На другой день этого младшего лейтенанта разжаловали в сержанты и вычли у него четверть денежного довольствия за неуважение к офицеру. Оправдание, что ротмистр был голым и в этом виде очень походил на штатского, нисколько ему не помогло. Более того, он страдал геморроем. Последнее, однако, убрали из рапорта, чтобы сохранить репутацию армии. У офицера никак не может быть геморроя. Этот случай обошелся ротмистру дорого. Его перевели в какой-то жалкий приграничный округ, где люди настолько не доверяли друг другу, что заносили велосипеды с собой в церковь, то же самое делают в некоторых районах Франции…

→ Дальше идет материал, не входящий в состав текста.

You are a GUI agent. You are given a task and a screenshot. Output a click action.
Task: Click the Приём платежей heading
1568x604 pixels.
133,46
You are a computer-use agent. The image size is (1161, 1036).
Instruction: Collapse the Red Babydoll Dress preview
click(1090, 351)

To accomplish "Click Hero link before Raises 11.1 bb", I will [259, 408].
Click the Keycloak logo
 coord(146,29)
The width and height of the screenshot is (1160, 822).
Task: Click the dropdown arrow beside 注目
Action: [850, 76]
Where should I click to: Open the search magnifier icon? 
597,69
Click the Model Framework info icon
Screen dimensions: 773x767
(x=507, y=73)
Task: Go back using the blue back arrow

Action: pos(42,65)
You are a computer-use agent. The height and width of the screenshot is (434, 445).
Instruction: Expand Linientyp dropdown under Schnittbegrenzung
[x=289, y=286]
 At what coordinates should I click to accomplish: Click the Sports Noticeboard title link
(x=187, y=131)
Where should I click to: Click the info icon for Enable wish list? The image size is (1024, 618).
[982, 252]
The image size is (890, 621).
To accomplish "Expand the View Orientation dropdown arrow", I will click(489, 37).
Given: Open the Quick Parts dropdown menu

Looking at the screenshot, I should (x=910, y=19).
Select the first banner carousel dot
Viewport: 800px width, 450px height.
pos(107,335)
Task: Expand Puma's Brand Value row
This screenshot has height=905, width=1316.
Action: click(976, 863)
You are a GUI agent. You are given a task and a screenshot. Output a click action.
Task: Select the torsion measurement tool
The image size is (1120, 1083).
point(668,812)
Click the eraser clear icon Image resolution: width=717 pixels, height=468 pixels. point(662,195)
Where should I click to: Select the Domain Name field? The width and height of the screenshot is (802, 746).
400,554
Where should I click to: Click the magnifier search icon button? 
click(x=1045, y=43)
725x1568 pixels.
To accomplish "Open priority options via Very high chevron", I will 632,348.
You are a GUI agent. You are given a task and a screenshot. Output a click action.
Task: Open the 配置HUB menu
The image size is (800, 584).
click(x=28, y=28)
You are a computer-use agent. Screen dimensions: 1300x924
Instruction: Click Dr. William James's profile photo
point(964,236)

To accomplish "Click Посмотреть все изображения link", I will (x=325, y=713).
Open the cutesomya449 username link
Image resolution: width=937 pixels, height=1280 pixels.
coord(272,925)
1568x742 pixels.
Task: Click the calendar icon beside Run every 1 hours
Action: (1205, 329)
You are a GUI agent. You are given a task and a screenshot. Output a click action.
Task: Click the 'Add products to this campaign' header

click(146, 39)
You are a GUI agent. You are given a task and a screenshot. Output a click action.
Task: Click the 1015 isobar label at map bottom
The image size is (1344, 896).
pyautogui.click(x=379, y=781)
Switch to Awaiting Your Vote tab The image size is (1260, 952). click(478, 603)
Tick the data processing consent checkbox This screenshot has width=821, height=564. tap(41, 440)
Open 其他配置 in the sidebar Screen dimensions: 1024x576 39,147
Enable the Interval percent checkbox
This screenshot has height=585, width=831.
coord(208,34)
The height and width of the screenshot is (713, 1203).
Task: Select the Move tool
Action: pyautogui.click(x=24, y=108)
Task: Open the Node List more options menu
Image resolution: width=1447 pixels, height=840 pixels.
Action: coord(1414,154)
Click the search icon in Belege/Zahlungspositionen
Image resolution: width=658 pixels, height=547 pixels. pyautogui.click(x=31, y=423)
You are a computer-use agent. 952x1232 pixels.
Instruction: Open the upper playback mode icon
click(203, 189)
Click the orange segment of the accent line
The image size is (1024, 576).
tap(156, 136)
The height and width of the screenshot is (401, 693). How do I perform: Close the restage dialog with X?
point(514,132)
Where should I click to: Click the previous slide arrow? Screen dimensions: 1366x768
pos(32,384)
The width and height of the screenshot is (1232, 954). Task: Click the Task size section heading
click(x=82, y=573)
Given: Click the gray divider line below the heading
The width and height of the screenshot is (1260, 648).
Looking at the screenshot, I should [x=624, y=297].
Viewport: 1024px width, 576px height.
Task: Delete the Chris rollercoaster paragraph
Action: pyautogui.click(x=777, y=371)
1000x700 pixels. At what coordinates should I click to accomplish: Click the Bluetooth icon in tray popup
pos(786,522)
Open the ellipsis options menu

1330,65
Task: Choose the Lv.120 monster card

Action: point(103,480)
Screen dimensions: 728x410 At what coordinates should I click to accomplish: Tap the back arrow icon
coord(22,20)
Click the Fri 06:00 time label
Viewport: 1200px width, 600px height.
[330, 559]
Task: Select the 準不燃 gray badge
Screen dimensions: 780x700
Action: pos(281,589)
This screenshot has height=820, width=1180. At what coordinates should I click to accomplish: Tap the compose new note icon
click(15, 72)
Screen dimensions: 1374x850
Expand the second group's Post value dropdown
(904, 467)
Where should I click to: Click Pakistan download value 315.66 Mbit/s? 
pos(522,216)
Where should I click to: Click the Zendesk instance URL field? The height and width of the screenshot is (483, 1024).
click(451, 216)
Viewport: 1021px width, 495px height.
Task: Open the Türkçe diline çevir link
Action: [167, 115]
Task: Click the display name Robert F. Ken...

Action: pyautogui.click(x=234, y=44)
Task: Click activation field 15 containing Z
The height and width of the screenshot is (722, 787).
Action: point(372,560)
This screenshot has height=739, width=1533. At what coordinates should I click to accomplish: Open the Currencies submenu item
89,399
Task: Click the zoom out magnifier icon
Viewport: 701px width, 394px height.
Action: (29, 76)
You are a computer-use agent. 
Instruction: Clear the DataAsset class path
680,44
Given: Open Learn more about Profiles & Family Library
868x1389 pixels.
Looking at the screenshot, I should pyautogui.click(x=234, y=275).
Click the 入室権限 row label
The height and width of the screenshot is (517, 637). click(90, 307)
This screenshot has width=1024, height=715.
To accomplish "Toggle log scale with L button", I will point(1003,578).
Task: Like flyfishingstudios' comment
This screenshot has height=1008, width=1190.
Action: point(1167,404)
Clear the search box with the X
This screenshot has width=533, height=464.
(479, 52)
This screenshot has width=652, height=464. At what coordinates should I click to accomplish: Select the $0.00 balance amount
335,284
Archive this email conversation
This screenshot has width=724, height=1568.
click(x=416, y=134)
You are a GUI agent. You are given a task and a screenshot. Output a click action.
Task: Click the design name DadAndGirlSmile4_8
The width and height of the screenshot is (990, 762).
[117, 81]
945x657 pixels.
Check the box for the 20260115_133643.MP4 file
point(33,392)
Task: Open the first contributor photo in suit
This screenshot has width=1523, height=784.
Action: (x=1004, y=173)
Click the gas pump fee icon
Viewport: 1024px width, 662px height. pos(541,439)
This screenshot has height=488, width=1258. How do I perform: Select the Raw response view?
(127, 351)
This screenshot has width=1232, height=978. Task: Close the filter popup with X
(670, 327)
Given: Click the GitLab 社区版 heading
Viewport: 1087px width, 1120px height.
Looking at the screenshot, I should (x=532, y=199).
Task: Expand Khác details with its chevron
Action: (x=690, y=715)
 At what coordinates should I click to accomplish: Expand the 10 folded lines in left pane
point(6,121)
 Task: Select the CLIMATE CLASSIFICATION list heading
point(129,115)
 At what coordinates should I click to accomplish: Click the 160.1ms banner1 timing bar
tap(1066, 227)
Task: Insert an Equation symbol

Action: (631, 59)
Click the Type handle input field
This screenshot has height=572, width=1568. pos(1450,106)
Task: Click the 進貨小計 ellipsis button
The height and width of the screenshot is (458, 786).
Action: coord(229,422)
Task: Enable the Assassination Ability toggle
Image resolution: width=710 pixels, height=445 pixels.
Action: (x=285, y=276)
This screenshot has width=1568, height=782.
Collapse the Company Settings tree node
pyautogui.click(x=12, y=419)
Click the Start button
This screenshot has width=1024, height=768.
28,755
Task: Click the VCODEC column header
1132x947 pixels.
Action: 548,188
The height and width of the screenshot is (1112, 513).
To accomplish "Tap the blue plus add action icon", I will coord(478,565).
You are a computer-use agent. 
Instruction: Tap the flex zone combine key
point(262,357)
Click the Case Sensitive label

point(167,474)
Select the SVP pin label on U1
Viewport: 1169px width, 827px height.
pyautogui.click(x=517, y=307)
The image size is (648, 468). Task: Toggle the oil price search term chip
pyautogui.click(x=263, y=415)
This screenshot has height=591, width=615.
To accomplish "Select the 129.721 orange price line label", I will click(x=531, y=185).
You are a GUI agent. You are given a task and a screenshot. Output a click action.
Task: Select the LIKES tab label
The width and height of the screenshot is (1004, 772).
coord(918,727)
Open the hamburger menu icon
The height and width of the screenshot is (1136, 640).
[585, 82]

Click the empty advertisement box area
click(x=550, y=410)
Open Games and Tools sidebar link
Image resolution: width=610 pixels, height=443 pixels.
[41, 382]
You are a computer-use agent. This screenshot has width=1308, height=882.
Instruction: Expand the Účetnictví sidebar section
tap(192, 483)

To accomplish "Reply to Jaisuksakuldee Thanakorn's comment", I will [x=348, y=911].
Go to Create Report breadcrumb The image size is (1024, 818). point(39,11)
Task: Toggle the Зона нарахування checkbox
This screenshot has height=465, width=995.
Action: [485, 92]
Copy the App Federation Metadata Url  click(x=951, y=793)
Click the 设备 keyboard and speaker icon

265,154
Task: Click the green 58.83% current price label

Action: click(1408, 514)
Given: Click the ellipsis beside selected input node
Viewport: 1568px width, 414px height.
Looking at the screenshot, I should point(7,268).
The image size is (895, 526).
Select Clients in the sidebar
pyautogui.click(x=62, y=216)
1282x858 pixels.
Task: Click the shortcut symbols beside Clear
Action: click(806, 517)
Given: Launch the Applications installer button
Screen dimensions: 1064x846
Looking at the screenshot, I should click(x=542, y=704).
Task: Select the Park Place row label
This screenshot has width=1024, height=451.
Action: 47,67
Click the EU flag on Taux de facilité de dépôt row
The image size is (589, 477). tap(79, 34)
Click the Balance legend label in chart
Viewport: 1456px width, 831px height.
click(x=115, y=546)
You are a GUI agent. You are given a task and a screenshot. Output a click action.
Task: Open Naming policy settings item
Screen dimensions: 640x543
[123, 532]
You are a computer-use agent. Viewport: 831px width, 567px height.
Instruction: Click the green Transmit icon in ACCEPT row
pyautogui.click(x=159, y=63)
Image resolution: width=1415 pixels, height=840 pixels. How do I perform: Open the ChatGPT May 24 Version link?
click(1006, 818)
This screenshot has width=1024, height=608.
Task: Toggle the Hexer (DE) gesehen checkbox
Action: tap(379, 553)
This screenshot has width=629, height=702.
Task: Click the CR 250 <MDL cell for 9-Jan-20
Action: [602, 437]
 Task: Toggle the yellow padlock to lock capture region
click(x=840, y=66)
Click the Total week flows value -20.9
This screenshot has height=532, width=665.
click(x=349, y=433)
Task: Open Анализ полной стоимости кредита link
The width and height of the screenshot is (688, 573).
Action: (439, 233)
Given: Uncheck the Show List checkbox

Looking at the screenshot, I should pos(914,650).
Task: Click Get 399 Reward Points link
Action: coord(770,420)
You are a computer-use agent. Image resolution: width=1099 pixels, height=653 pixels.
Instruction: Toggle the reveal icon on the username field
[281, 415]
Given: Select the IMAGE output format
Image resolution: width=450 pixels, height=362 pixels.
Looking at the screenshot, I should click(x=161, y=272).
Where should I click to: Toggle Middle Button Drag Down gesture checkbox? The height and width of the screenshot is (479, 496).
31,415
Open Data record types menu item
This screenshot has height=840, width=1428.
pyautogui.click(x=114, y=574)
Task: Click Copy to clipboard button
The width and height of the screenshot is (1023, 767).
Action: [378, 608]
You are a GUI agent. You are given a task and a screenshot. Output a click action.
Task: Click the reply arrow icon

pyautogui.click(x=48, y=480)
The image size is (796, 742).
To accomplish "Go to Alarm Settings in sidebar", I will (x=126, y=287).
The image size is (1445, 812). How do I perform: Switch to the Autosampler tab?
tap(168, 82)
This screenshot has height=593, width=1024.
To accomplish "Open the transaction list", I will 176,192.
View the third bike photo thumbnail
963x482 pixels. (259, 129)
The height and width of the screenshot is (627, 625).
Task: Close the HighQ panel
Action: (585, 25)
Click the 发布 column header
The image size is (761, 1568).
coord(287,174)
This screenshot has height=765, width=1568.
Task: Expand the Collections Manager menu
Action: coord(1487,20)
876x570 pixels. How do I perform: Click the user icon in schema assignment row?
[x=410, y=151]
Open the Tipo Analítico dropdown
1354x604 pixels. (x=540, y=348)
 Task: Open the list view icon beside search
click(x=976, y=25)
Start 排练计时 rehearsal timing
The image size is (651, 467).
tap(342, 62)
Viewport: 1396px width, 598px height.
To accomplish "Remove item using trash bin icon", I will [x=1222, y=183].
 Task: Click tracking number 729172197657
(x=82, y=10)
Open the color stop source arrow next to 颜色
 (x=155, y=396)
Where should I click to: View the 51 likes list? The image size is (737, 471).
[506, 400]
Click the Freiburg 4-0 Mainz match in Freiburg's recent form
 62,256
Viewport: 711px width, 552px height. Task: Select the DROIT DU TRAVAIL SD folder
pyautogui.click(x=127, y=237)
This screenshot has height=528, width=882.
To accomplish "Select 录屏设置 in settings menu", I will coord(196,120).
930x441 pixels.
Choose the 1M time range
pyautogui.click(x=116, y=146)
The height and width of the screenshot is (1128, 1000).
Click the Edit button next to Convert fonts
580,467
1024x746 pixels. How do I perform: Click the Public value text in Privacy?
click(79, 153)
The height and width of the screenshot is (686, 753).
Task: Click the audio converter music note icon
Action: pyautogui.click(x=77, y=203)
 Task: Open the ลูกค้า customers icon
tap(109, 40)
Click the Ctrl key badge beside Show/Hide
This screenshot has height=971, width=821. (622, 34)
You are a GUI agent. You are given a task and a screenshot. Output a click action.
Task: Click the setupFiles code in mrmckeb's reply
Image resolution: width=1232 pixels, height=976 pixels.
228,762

— Кончай, Порта, — вздыхает Старик, — и полезай в танк. Едем!
— Эта треклятая война мне действует на нервы! — злобно кричит Порта. — Какое она имеет ко мне отношение, черт возьми? Это совсем как со старым Левински, мужским портным с Кёнигсаллее в Дюссельдорфе, специалистом по перелицовке пиджаков. Когда перелицовываешь пиджак, нагрудный карман, естественно, оказывается не на той стороне. Из-за этого вышел громадный скандал во время кайзеровской войны, в один из понедельников шестнадцатого года. Герр обер-лейтенант фон Шлетвейн отдал в перелицовку гражданский пиджак. Когда он впервые надел его, ему встретился гусарский майор и с любопытством спросил, каково доставать авторучку с другой стороны пиджака. Тут обер-лейтенант понял, что с перелицовкой существуют проблемы.
31
Черный и белый - цвета прусского знамени. - Примеч. авт.
32
Вероятно, имеется в виду сербский князь Тихомир из дома Неманидовичей (ум. 1169). - Примеч. ред.